Copia los datos siguientes línea por línea, sin cambiar ni omitir nada.

Datos almacenados:
--

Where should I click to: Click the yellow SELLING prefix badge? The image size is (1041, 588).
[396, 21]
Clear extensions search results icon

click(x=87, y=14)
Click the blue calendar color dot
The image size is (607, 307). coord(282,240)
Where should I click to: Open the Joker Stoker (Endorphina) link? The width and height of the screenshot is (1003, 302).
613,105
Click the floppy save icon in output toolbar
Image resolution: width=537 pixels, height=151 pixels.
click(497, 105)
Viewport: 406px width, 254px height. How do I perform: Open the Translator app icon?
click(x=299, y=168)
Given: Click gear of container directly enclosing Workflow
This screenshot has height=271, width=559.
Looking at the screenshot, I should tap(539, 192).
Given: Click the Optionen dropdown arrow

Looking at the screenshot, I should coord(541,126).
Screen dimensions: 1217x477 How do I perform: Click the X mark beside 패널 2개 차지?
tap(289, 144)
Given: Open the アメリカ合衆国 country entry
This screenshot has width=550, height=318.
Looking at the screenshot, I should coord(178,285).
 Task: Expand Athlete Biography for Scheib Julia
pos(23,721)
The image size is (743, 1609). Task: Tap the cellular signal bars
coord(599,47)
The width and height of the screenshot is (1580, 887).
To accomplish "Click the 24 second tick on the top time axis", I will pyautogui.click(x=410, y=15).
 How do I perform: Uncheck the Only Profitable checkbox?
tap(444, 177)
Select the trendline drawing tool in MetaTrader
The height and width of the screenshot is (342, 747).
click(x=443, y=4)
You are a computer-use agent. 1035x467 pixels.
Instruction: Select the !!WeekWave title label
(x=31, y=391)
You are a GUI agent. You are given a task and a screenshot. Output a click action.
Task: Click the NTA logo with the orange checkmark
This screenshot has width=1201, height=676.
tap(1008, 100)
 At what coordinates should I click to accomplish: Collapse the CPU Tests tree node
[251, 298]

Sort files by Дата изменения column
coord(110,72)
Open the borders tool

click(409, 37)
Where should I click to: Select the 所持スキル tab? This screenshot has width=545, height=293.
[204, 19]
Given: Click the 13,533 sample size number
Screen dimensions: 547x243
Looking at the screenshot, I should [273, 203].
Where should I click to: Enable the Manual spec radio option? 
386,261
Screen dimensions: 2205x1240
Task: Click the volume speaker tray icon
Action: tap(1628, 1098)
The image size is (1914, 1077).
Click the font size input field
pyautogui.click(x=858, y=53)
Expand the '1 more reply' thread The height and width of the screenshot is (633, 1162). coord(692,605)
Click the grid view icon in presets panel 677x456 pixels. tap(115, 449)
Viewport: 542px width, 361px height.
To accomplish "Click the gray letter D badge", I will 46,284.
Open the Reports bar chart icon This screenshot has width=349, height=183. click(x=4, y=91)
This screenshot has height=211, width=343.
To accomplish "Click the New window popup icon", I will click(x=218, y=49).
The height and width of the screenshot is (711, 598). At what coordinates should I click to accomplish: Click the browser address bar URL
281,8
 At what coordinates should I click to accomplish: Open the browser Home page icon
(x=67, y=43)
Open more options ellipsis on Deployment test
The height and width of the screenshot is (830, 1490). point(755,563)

--

» **Respuesta completa**
Where should I click to: Click the yellow SELLING prefix badge? The image size is (1041, 588).
[396, 21]
Clear extensions search results icon

click(x=87, y=14)
Click the blue calendar color dot
The image size is (607, 307). coord(282,240)
Where should I click to: Open the Joker Stoker (Endorphina) link? The width and height of the screenshot is (1003, 302).
613,105
Click the floppy save icon in output toolbar
Image resolution: width=537 pixels, height=151 pixels.
click(497, 105)
Viewport: 406px width, 254px height. How do I perform: Open the Translator app icon?
click(x=299, y=168)
Given: Click gear of container directly enclosing Workflow
This screenshot has height=271, width=559.
Looking at the screenshot, I should tap(539, 192).
Given: Click the Optionen dropdown arrow

Looking at the screenshot, I should coord(541,126).
Screen dimensions: 1217x477 How do I perform: Click the X mark beside 패널 2개 차지?
tap(289, 144)
Given: Open the アメリカ合衆国 country entry
This screenshot has width=550, height=318.
Looking at the screenshot, I should coord(178,285).
 Task: Expand Athlete Biography for Scheib Julia
pos(23,721)
The image size is (743, 1609). Task: Tap the cellular signal bars
coord(599,47)
The width and height of the screenshot is (1580, 887).
To accomplish "Click the 24 second tick on the top time axis", I will pyautogui.click(x=410, y=15).
 How do I perform: Uncheck the Only Profitable checkbox?
tap(444, 177)
Select the trendline drawing tool in MetaTrader
The height and width of the screenshot is (342, 747).
click(x=443, y=4)
You are a computer-use agent. 1035x467 pixels.
Instruction: Select the !!WeekWave title label
(x=31, y=391)
You are a GUI agent. You are given a task and a screenshot. Output a click action.
Task: Click the NTA logo with the orange checkmark
This screenshot has width=1201, height=676.
tap(1008, 100)
 At what coordinates should I click to accomplish: Collapse the CPU Tests tree node
[251, 298]

Sort files by Дата изменения column
coord(110,72)
Open the borders tool

click(409, 37)
Where should I click to: Select the 所持スキル tab? This screenshot has width=545, height=293.
[204, 19]
Given: Click the 13,533 sample size number
Screen dimensions: 547x243
Looking at the screenshot, I should [273, 203].
Where should I click to: Enable the Manual spec radio option? 
386,261
Screen dimensions: 2205x1240
Task: Click the volume speaker tray icon
Action: tap(1628, 1098)
The image size is (1914, 1077).
Click the font size input field
pyautogui.click(x=858, y=53)
Expand the '1 more reply' thread The height and width of the screenshot is (633, 1162). coord(692,605)
Click the grid view icon in presets panel 677x456 pixels. tap(115, 449)
Viewport: 542px width, 361px height.
To accomplish "Click the gray letter D badge", I will 46,284.
Open the Reports bar chart icon This screenshot has width=349, height=183. click(x=4, y=91)
This screenshot has height=211, width=343.
To accomplish "Click the New window popup icon", I will click(x=218, y=49).
The height and width of the screenshot is (711, 598). At what coordinates should I click to accomplish: Click the browser address bar URL
281,8
 At what coordinates should I click to accomplish: Open the browser Home page icon
(x=67, y=43)
Open more options ellipsis on Deployment test
The height and width of the screenshot is (830, 1490). point(755,563)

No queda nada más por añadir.